Emperor Taizong Receiving the Tibetan Envoy (步輦圖 (Bùniǎn Tú)), also referred to as Bunian Tu, is a painting on silk by Yan Liben of the Tang dynasty. It depicts a scene in 640 when the Tibetan Empire envoy Gar Tongtsen Yulsung led an embassy to the court of the Emperor Taizong of Tang in Chang'an. The painting measures 129 cm long by 38.5 cm wide. It is housed in the Palace Museum in Beijing.

As with other early Chinese paintings, the scroll in Beijing is probably a faithful later copy of Yan Liben's original, perhaps from the Song dynasty, but the imperial collectors' seals and added comments show that it was very highly valued from at least the start of the 14th century.

==Background==
In the seventh century, Tibet grew stronger and stronger. In 634, Songtsen Gampo sent an envoy to Chang'an, the capital of the Tang dynasty, to propose a marriage. Emperor Taizong of Tang accepted the proposal and decided to give him his daughter Princess Wencheng in marriage. In 641, Gar Tongtsen Yülsung (祿東贊), the prime minister of Songtsen Gampo, came to Chang'an to accompany the princess back to Tibet. She brought with her many vegetable seeds, tea, books, and craftsmen which played a very important role in the Tibetan cultural and economical development.

==Characters in the painting==
The emperor sits on the sedan surrounded by maids holding fans and canopy. He looks composed and peaceful. On the left, one person in red is the official in the royal court. The envoy stands aside seriously and holds the emperor in awe. The last person is an interpreter.
++++++
# [TASK SET]
a) Answer these questions using the passage on the Bunian Tu painting:
(i) On what material is the painting made?
(ii) In which museum is the painting housed?
(iii) In what year did Songtsen Gampo send an envoy to Chang'an to propose a marriage?
b) List everything that, according to the passage on the Bunian Tu painting, Princess Wencheng brought with her to Tibet.

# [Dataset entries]
++++++
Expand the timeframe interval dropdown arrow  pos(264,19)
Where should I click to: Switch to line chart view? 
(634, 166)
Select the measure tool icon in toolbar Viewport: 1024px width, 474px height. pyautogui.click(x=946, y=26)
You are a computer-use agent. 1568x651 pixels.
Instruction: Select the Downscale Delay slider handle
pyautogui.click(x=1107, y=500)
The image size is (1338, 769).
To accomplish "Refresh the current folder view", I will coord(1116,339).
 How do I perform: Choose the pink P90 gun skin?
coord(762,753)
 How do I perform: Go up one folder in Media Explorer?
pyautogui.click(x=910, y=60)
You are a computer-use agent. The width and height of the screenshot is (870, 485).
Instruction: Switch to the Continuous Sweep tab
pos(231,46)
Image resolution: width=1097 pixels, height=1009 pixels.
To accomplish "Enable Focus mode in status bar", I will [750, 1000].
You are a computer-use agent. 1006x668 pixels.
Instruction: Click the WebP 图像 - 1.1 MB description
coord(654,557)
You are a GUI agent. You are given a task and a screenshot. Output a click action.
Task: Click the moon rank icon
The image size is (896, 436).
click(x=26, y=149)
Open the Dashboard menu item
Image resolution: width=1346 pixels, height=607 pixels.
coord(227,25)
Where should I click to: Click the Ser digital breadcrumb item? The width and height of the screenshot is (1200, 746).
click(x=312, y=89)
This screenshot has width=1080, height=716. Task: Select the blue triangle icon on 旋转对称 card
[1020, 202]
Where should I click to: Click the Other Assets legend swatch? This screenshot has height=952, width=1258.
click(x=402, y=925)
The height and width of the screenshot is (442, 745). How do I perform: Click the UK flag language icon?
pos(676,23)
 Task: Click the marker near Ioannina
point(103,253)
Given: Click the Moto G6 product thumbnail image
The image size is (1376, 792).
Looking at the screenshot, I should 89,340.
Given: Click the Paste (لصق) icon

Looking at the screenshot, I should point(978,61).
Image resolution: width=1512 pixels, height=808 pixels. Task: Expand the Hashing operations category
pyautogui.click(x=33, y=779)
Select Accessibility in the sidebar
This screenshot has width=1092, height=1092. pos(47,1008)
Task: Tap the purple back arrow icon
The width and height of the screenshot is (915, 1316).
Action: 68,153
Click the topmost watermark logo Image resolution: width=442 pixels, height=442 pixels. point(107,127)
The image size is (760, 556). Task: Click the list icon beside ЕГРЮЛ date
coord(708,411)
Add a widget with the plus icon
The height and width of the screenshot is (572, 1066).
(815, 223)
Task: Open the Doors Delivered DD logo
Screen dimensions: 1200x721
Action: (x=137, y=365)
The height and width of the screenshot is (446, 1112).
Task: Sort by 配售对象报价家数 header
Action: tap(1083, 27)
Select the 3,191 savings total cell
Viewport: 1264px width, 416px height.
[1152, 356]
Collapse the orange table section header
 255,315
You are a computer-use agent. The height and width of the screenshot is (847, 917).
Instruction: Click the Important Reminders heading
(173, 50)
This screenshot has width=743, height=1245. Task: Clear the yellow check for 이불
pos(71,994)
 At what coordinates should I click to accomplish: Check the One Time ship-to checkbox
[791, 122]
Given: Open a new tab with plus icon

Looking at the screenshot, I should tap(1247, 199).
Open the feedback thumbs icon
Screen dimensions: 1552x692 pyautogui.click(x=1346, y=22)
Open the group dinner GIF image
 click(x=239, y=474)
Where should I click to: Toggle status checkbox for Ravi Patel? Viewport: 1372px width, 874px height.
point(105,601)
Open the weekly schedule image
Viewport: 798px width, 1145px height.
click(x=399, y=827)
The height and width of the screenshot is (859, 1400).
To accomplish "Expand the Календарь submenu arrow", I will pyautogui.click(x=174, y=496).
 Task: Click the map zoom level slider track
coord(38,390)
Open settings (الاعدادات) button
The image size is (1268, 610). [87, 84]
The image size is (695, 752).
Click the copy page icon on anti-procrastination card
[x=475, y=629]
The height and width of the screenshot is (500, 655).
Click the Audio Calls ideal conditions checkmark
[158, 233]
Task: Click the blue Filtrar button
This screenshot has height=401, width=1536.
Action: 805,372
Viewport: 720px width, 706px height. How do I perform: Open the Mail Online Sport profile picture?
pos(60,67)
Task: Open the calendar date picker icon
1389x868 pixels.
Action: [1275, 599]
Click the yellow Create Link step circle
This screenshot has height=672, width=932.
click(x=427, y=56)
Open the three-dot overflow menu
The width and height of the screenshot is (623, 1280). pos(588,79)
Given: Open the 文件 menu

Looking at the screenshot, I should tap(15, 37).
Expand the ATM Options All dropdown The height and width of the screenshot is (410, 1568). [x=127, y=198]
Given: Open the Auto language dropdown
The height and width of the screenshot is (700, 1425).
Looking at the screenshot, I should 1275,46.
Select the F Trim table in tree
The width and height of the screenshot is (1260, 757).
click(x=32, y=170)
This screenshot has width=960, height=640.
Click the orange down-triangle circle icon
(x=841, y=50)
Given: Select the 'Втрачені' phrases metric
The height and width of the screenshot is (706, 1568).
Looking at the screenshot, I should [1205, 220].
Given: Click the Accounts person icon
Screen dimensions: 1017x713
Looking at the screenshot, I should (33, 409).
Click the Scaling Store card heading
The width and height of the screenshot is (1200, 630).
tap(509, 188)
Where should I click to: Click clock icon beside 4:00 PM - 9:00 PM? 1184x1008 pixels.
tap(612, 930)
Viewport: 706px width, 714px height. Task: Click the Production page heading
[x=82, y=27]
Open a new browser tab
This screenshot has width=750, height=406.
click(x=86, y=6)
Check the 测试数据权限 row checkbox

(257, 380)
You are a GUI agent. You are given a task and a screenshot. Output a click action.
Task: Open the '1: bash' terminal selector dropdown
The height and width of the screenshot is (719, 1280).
++++++
# [PROBLEM SOLUTIONS]
a)
(i) Silk
(ii) The Palace Museum in Beijing
(iii) 634

b)
- Vegetable seeds
- Tea
- Books
- Craftsmen